Implement a rule that prevents Navix from accepting any further Order Updates once any vendor’s invoice on that Order has been approved.

  • Reject updates received after the first invoice is approved.

  • Provide clear messaging/logging to the tenant when updates are rejected.

Trade-offs:

  • Pros: Completely prevents overwriting original Order Rate for customers with single-vendor Orders.

  • Cons: Breaks workflows for multi-vendor Orders where subsequent legs require updates after the first vendor’s invoice is approved. We would need to make this tenant specific


Solution 3 – Require Customer to Handle Mapping/Rate Preservation

Do not change Navix’s acceptance rules. Instead, require customers like Evans to manage the separation of Invoice Costs and Rate Costs on their side.

  • Customer uses their TMS or integration layer to ensure post-invoice updates do not overwrite original rate data before sending to Navix.

Trade-offs:

  • Pros: Zero development effort for Navix; no changes to existing multi-vendor handling.

  • Cons: Shifts the burden entirely to customers, increasing their operational workload.

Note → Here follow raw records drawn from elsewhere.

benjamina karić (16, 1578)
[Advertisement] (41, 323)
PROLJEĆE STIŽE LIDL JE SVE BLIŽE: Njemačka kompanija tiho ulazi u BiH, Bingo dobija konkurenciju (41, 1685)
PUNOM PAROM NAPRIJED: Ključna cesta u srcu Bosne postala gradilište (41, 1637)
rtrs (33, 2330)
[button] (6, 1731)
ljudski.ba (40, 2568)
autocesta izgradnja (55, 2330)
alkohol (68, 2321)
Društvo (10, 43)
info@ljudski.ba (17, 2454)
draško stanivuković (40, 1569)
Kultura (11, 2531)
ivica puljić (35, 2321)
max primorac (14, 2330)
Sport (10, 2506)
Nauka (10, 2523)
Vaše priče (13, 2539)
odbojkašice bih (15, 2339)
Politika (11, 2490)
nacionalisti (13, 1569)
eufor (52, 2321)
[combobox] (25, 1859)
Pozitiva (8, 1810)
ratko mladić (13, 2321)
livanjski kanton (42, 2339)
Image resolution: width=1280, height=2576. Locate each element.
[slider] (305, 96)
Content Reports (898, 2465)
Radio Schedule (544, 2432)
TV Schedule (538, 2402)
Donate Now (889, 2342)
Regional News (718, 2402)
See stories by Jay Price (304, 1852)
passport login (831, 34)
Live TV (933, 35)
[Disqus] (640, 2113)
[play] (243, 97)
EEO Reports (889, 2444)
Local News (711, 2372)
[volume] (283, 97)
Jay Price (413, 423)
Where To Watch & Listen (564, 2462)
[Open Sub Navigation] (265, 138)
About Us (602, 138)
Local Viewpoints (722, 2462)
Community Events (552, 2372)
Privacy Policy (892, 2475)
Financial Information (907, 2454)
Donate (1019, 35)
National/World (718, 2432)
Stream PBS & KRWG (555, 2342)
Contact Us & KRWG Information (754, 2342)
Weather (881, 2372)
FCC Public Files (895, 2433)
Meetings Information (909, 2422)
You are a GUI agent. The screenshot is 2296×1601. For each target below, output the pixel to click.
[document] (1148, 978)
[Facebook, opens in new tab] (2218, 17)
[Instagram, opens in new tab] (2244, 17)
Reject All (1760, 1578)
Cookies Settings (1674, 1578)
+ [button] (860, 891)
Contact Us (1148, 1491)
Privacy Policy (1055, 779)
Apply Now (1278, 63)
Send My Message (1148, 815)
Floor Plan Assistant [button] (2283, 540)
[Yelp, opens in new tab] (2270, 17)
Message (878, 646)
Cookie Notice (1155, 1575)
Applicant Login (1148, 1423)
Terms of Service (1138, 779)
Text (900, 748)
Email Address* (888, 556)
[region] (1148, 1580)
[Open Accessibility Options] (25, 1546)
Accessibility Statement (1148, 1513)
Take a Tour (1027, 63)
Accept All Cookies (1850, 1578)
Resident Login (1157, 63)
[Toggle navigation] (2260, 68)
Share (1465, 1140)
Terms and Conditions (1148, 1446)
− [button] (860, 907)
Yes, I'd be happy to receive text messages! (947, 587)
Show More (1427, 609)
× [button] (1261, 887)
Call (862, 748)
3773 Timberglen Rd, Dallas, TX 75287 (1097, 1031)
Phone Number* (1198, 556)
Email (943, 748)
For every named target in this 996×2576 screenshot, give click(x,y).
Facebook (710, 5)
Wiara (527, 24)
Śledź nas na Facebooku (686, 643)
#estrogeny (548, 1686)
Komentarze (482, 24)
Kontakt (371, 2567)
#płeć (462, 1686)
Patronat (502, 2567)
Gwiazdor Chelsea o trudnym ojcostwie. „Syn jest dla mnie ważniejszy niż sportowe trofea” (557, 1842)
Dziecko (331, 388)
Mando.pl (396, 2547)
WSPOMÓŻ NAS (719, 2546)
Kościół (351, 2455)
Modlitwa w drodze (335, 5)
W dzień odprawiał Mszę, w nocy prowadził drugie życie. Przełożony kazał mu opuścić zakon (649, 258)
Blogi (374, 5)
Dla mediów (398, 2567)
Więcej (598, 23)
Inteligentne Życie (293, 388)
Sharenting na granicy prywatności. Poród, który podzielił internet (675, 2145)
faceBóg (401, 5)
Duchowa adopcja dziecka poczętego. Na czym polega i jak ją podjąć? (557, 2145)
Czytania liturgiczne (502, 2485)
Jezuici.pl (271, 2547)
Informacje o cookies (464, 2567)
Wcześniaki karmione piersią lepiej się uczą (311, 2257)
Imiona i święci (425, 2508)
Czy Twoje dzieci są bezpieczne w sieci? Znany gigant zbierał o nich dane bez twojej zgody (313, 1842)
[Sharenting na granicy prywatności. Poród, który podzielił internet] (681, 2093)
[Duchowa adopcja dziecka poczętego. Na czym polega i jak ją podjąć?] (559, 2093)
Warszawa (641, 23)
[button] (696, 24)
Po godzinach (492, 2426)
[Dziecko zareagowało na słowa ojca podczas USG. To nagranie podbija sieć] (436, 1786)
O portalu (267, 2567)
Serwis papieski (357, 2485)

  • May negatively impact customer satisfaction and adoption if they see this as a gap in Navix’s automation capabilities.

Effort Estimate: None for Navix; unknown for customer.


🌐 Strategic Alignment

  • Preserve Data Integrity: Prevents loss of original Order Rate data, critical for accurate auditing and dispute resolution.

  • Reduce Manual Work: Automating the “no updates after approval” rule reduces the need for manual data corrections.

  • Customer Retention: Addressing specific pain points for key accounts like Evans increases customer satisfaction and long-term retention.

  • Support Complex Use Cases: A configurable approach (Solution 2) maintains flexibility for multi-vendor customers, aligning with Navix’s goal of serving a wide range of brokerage models.